Node#

class fl_sim.nodes.Node[source]#

Bases: ReprMixin, ABC

An abstract base class for the server and client nodes.

static aggregate_results_from_json_log(d: dict | str | Path, part: str = 'val', metric: str = 'acc') ndarray[source]#

Aggregate the federated results from csv log.

Parameters:
  • d (dict or str or pathlib.Path) – The dict of the json/yaml log, or the path to the json/yaml log file.

  • part (str, default "train") – The part of the log to aggregate.

  • metric (str, default "acc") – The metric to aggregate.

Returns:

The aggregated results (curve).

Return type:

numpy.ndarray

Note

The parameter d should be a dict similar to the following structure:

{
    "train": {
        "client0": [
            {
                "epoch": 1,
                "step": 1,
                "time": "2020-01-01 00:00:00",
                "loss": 0.1,
                "acc": 0.2,
                "top3_acc": 0.3,
                "top5_acc": 0.4,
                "num_samples": 100
            }
        ]
    },
    "val": {
        "client0": [
            {
                "epoch": 1,
                "step": 1,
                "time": "2020-01-01 00:00:00",
                "loss": 0.1,
                "acc": 0.2,
                "top3_acc": 0.3,
                "top5_acc": 0.4,
                "num_samples": 100
            }
        ]
    }
}
abstract communicate(target: Node) None[source]#

Communicate with the target node.

The current node communicates model parameters, gradients, etc. to target node. For example, a client node communicates its local model parameters to server node via

target._received_messages.append(
    ClientMessage(
        {
            "client_id": self.client_id,
            "parameters": self.get_detached_model_parameters(),
            "train_samples": self.config.num_epochs * self.config.num_steps * self.config.batch_size,
            "metrics": self._metrics,
        }
    )
)

For a server node, global model parameters are communicated to clients via

target._received_messages = {"parameters": self.get_detached_model_parameters()}
compute_gradients(at: Sequence[Tensor] | None = None, dataloader: DataLoader | None = None) List[Tensor][source]#

Compute the gradients of the model on the node.
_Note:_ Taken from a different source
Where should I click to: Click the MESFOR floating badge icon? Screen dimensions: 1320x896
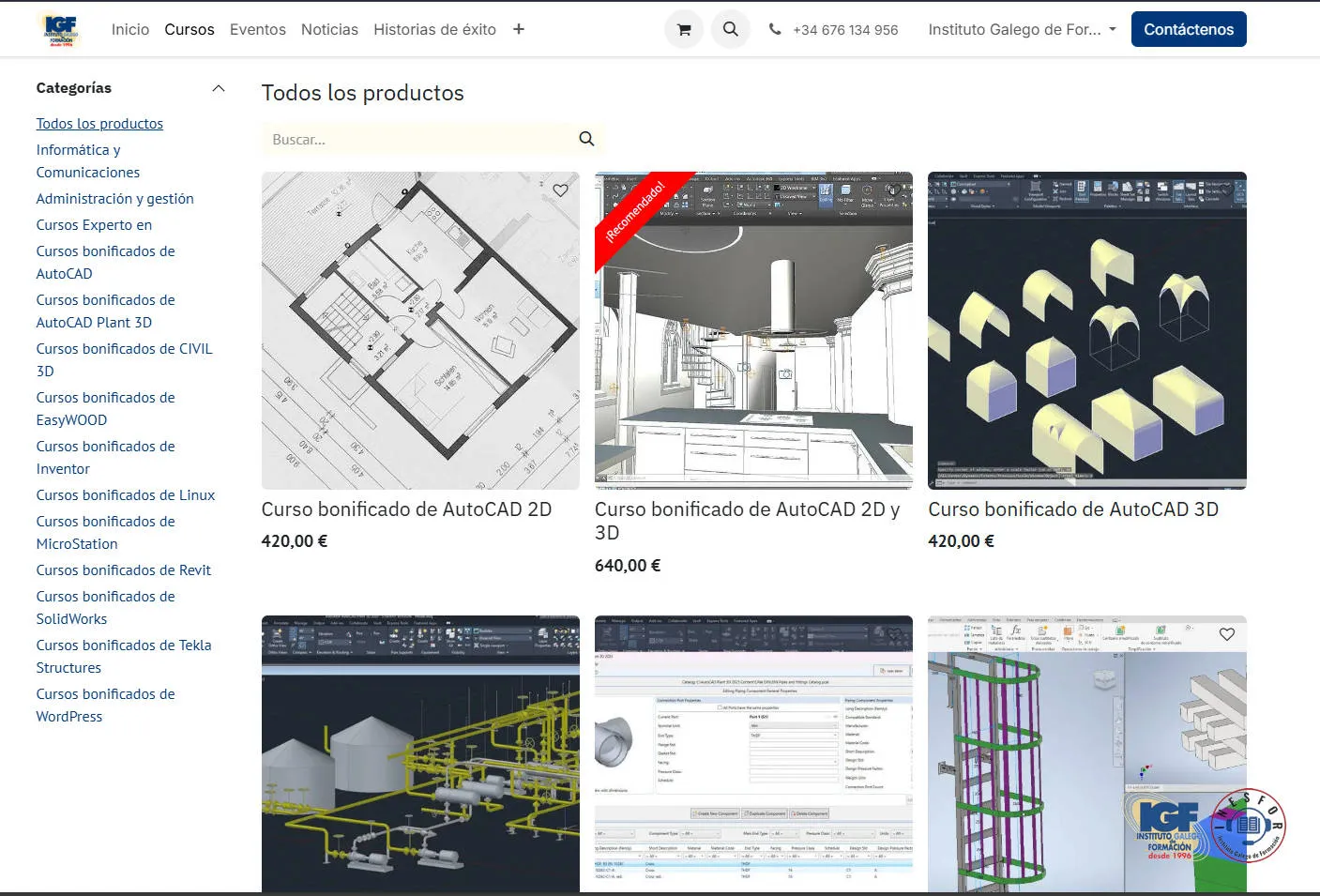pyautogui.click(x=1247, y=826)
The gradients are computed on the model parameters at or the current model parameters, as the average of the gradients on the mini-batches from dataloader or self.train_loader.

Parameters:
  • at (list of torch.Tensor, optional) – The model parameters to compute the gradients. None for the current model parameters.

  • dataloader (torch.utils.data.DataLoader, optional) – The dataloader to compute the gradients. None for self.train_loader.

get_detached_model_parameters() List[Tensor][source]#

Get the detached model parameters.

get_gradients(norm: str | int | float | None = None, model: Module | None = None) float | List[Tensor][source]#

Get the gradients or norm of the gradients of the model on the node.

Parameters:
  • norm (str or int or float, optional) – The norm of the gradients to compute. None for the raw gradients (list of tensors). Refer to torch.linalg.norm() for more details.

  • model (torch.nn.Module, optional) – The model to get the gradients, default to self.model.

Returns:

The gradients or norm of the gradients.

Return type:

float or List[torch.Tensor]

static get_norm(tensor: Number | Tensor | ndarray | Parameter | generator | Sequence[ndarray | Tensor | Parameter | generator], norm: str | int | float = 'fro') float[source]#

Get the norm of a tensor.

Parameters:
Returns:

The norm of the tensor.

Return type:

float

abstract property is_convergent: bool#

Whether the training process on the node is convergent.

abstract property required_config_fields: List[str]#

The list of required fields in the config.

set_parameters(params: Iterable[Parameter], model: Module | None = None) None[source]#

Set the parameters of the model on the node.

Parameters:
Return type:

None

abstract update() None[source]#

Update model parameters, gradients, etc. according to self._reveived_messages.